I've mentioned this here before, but livemocha is a free online Rosetta Stone type program for anyone interested in exposing themselves to more foreign language.
Philip - I'd be interested in looking at your dissertation when it's finished. I know very little about the other figures in team 10 and I'd be very interested to learn more.
philip, very cool. i recently learned that fumihiko maki and even kenzo tange were peripherally involved with team X too, which totally surprises me.
so will you be like beatriz colomina and realign how we see mythical architectural figures, or more like crimson (love mart stam's trousers!) try to stir up sh!t but in an interestingly bookish way...?
it is interesting to imagine team X is seen as a break away from CIAM cuz in retrospect at least in their planning work they are as disconnected and brutal in their approach to urbanism as CIAM was.

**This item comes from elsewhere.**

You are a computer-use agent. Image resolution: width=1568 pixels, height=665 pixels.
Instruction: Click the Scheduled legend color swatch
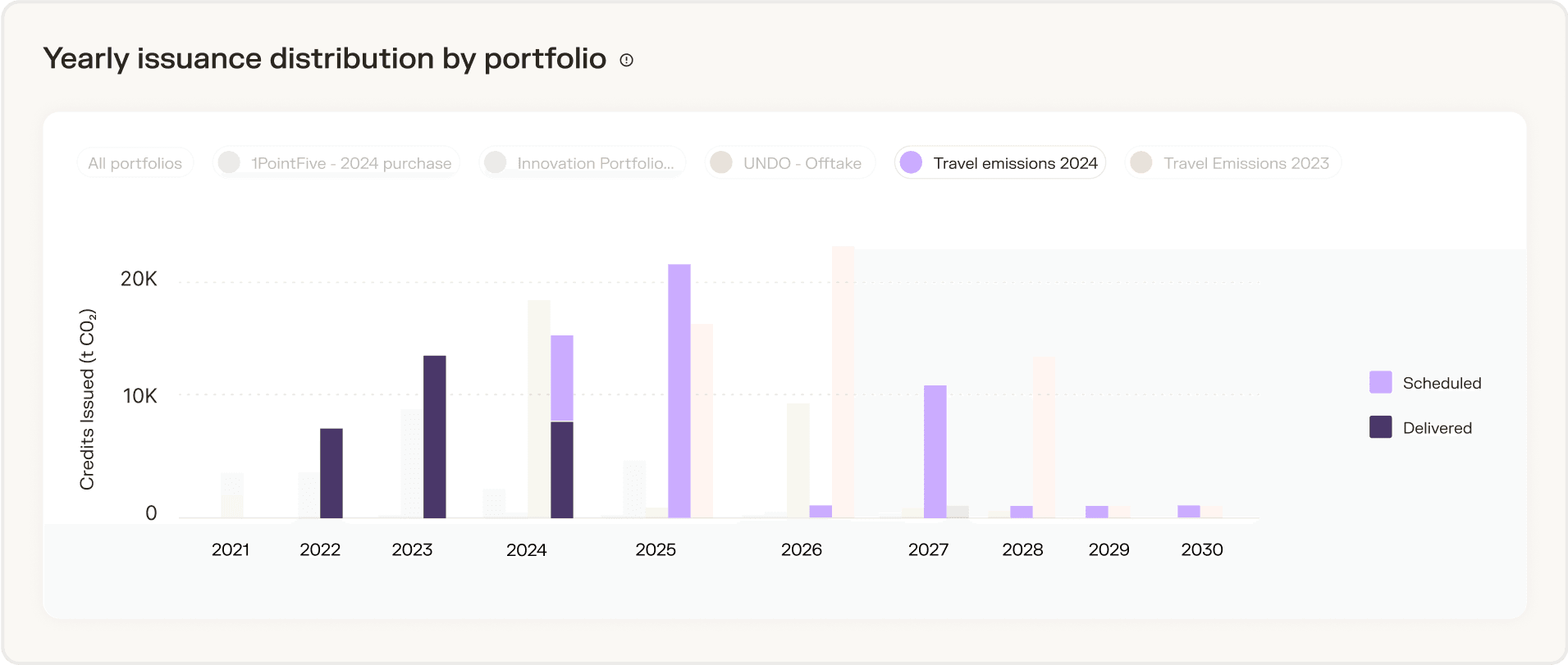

I only give a short lecture on them but teach them as continuity with LeCorbusier and the Athens Charter, but with apocolyptic overlay and a more accepting view of complex social orders...
anyway, definitely looking forward to the dissertation then. i hop you will share. you thinking of using whole 5 years?
oh and for all those football fans out there, Japan beat Denmark this morning, 3 to 1 . !!! There are drunk people on the streets of Tokyo today. very cool way to start a beautiful sunny day. Kinda funny too, to watch the reporter stationed on the streets downtown say in all seriousness, "I can smell alcohol in the air." As if that is the important news to be reported. Japan is such a happy country.
@Philip as I mentioned before via email, I really am interested in your PhD topic. Something you've mentioned above that I must of missed before was the topic of the destruction of the corridor street, and am finding myself making a connection useful or not to the elevated streets used in larger, urban housing projects by some of the architects you've mentioned where they are in many ways trying to embody the characteristics of streets found in traditional or familiar environments.
@Barry we both seem to share that problem. Although to be more accurate I just such at languages, always have. They attempted to teach me Spanish in hs but that went painfully, and I tried to teach myself French in grad school hoping I had transcended my difficulties but alas.
@Straw... thanks for the link hopefully I can passed my problem
sarah did you know people receiving unemployment are all drug users? ! i hope you aren't still getting your benefits cuz i would hate to think that of you...
ok, i lie, i hope you are still getting benefits, and i also hope that your country will extend them even though the bill was just blocked...
but i just heard senator hatch suggest that the unemployed are going to take their unemployment benefits and "blow it on drugs" (his words from his own mouth on the tv-gizmo thing), so he wants to have everyone submit to a a drug test before picking up their checks .
wow, i just thought it was the economy that was causing the problems, not that the unemployed are actually all high and strung out on drugs. How in the world do people like this get elected? he ain't the only one either. man oh man the republicans make conservatives in canada look amazingly level-headed. its better than theatre. except that the shenanigans on this particular stage are causing pain to good people for no reason at all.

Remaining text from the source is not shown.